New study: The case for toll-financed interstate replacement

New study: The case for toll-financed interstate replacement

Editor’s note: The opinions and views expressed in the association’s commentary do not necessarily reflect those of Lee Newspapers Inc. and RockRoadRecycle.

How to rebuild Interstates through tolling and shift from per-gallon fuel taxes to per-mile highway user charges. 

LOS ANGELES, CA — A new Reason Foundation study finds Congress and states need to utilize toll financing and transition from per-gallon gas taxes to per-mile user fees in order to fund the needed reconstruction of America’s Interstate highways. The report also explains why toll-financed Interstate modernization is the most realistic and politically feasible option to pay for needed repairs and upgrades, and details how to make tolling and per-mile charges fair and customer-friendly for motorists and truckers.

“Policymakers and drivers must face up to the real cost of building a better-performing Interstate System than the aging, outdated system we have now,” said Robert Poole, author of the report and director of transportation at Reason Foundation. “But if we expect highway users to pay for a trillion-dollar modernization program, they will need to get real value for the per-mile charges they will pay.”

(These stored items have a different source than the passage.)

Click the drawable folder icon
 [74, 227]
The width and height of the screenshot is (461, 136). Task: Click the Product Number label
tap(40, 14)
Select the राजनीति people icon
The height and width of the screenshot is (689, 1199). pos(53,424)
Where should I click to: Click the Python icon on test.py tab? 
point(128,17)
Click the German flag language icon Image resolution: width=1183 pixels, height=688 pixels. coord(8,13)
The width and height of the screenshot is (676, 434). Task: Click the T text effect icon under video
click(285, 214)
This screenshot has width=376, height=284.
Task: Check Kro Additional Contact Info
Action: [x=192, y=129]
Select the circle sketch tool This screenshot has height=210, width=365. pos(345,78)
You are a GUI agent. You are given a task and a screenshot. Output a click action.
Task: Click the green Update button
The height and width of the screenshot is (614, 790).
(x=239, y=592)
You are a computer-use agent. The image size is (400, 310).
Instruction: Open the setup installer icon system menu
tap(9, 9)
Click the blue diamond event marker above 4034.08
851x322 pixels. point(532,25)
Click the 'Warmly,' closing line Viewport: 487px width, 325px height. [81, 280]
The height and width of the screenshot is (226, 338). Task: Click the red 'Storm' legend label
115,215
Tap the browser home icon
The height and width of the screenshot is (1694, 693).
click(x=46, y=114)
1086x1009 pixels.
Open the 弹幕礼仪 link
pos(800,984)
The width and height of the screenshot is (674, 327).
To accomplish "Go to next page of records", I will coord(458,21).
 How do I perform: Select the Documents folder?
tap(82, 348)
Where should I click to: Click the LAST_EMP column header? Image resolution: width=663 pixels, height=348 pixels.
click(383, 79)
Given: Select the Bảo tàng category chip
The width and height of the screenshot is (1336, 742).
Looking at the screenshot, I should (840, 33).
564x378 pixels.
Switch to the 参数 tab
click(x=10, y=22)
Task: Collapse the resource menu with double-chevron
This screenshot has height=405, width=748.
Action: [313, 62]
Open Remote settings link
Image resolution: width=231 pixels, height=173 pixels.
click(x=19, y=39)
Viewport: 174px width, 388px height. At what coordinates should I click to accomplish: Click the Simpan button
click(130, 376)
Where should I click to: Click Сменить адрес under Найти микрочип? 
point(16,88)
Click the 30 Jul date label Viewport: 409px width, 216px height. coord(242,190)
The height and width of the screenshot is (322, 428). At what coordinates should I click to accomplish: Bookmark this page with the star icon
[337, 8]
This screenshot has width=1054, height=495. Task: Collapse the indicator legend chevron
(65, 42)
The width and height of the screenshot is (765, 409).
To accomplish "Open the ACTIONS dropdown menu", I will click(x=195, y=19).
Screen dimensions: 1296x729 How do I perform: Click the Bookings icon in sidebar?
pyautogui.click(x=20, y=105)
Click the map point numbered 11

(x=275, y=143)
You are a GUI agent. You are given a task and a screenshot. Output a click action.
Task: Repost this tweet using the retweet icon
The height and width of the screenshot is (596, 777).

The study finds the key to repairing highways and funding Interstates with a sustainable funding stream is to “use per-mile all-electronic toll revenues to underwrite revenue bonds for reconstruction and selective widening of the existing system—and its possible extension to metro areas that have developed since the 1950s but have no nearby Interstate access.”

The Reason Foundation report recommends Congress create a voluntary program offering to exempt any state from the 1956 bans on tolling and commercial rest areas if the state agrees to the following conditions:

1. Tolls must be collected electronically and charged per mile traveled. (This begins the transition from per-gallon taxes to per-mile fees.)
2. Tolls on a segment would be charged instead of fuel taxes, meaning fuel-tax rebates would be required. (This reinforces the transition from per-gallon to per-mile.)
3. Toll revenues would be used only for the capital and operating costs of the state’s Interstate highways, bridges, and tunnels. (This prevents tolled corridors from being used as cash cows.)
4. Tolls on a segment would begin only after that segment is reconstructed or replaced and opened to traffic. (This ensures users pay only for something better than the status quo.)
5. Tolls must apply to all vehicles using the rebuilt Interstate. (This prevents discrimination against trucks, and is fair since all vehicles will benefit from the rebuilt Interstates.)
6. For a given category of vehicle, tolls must be the same, for in-state and out-of-state Interstate users. (This ensures no economic constraints on or discrimination in interstate travel and commerce.)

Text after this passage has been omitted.